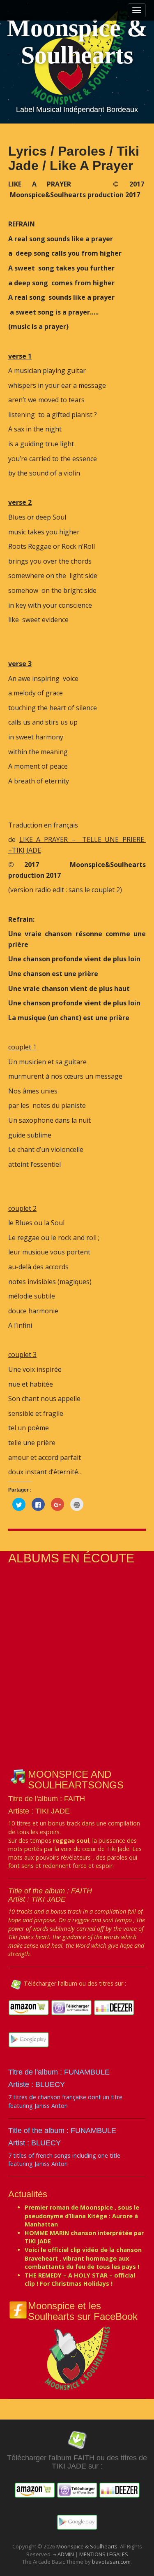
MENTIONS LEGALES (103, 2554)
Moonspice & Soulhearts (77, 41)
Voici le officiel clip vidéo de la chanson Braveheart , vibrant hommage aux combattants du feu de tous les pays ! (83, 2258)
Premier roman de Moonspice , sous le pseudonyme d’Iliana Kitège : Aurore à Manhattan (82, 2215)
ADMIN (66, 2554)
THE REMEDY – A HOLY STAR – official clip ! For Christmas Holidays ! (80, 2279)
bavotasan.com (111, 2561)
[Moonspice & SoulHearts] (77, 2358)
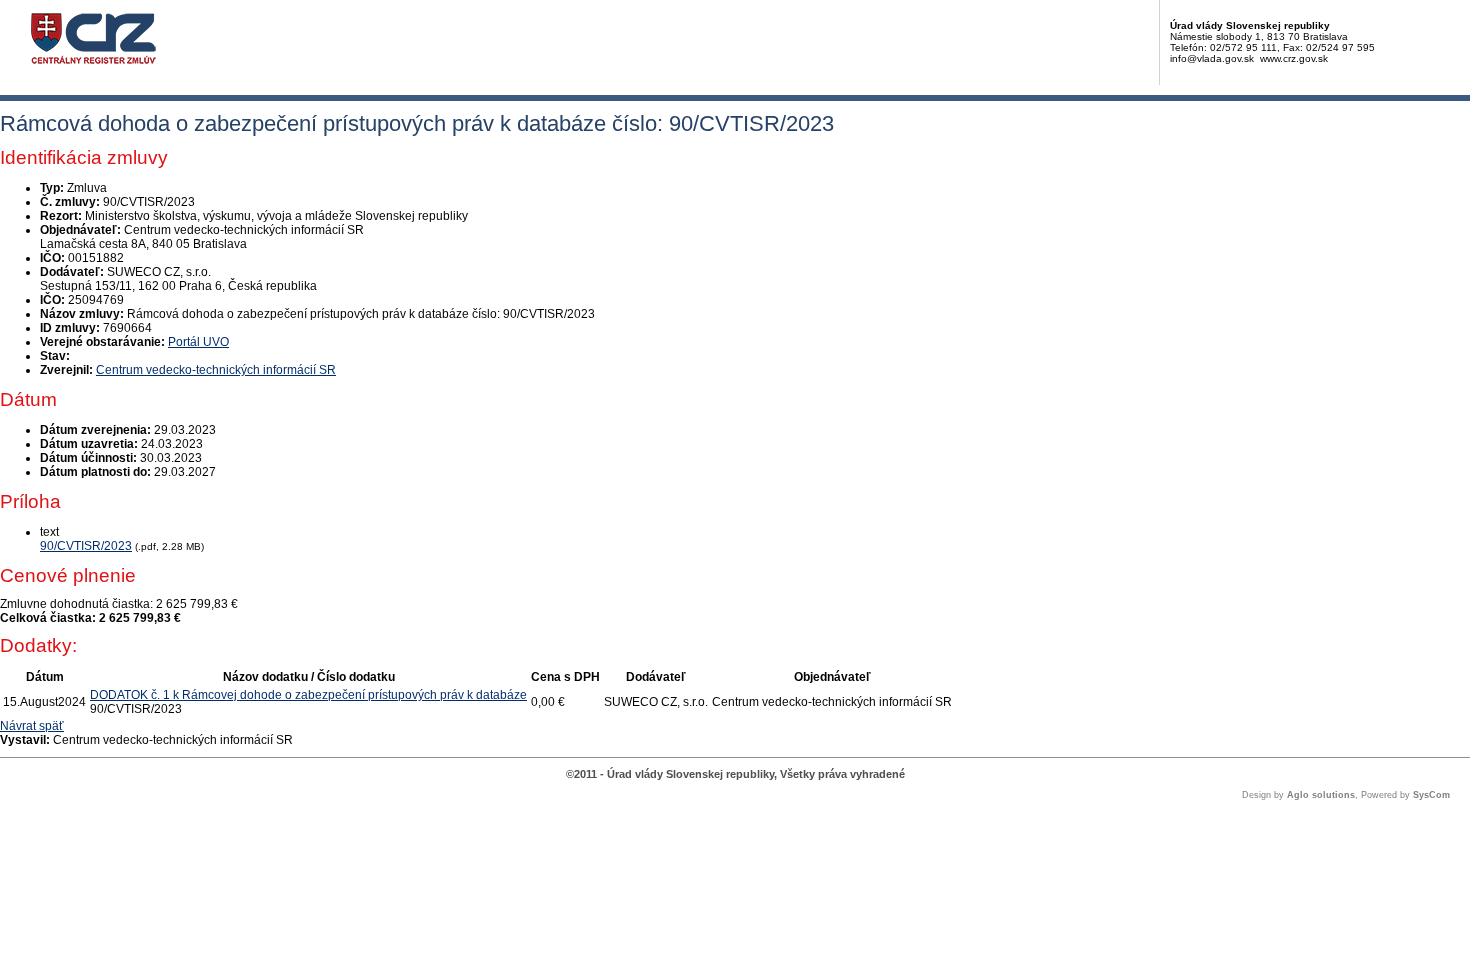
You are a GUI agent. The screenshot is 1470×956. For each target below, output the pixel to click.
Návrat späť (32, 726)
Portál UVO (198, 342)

────────────────────────────────────────

### WORK INSTRUCTION
State the count of lines holding the string "Moonspice" in the listing above, and nothing else.

### SOLVED EXERCISE
3